### Activity
Look through the material below and copy exactly the lines from the line with "Croisière privée Croatie départ Dubrovnik - voilier" to the line with "[Κοινοποίηση μέσω LinkedIn] (87, 721)", those two lines included.

* * * * * * * * *

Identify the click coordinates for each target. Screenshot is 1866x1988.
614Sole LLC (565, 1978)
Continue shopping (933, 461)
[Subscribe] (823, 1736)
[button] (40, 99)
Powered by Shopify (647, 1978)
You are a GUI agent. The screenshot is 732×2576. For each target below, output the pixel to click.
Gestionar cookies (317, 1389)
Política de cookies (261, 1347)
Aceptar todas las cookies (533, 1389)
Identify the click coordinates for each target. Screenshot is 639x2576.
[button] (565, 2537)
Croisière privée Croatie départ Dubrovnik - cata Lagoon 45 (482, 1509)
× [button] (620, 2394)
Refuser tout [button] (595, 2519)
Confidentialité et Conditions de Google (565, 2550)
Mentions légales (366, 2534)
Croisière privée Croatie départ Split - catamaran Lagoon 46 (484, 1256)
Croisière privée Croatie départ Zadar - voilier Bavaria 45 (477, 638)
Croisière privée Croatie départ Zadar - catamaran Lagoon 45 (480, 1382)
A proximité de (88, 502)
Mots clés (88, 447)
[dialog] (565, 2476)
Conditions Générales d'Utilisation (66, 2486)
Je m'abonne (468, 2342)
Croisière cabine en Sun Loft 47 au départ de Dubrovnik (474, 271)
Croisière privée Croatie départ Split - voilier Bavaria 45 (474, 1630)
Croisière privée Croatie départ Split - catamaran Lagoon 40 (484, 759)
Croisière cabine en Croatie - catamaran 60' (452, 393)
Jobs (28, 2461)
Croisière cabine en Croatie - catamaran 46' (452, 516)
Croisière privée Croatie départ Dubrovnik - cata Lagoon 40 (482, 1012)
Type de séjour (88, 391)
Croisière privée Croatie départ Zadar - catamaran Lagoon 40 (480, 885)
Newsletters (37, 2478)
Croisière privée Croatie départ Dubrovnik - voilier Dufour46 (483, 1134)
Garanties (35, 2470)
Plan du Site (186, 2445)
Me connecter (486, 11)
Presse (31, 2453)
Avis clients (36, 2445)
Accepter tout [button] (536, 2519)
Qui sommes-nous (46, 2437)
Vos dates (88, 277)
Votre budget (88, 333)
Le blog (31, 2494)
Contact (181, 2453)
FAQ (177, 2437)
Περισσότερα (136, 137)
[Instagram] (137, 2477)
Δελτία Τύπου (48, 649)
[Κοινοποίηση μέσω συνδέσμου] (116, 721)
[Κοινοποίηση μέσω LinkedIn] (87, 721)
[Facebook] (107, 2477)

* * * * * * * * *

### Answer area
Croisière privée Croatie départ Dubrovnik - voilier Dufour46 (483, 1134)
Garanties (35, 2470)
Plan du Site (186, 2445)
Me connecter (486, 11)
Presse (31, 2453)
Avis clients (36, 2445)
Accepter tout [button] (536, 2519)
Qui sommes-nous (46, 2437)
Vos dates (88, 277)
Votre budget (88, 333)
Le blog (31, 2494)
Contact (181, 2453)
FAQ (177, 2437)
Περισσότερα (136, 137)
[Instagram] (137, 2477)
Δελτία Τύπου (48, 649)
[Κοινοποίηση μέσω συνδέσμου] (116, 721)
[Κοινοποίηση μέσω LinkedIn] (87, 721)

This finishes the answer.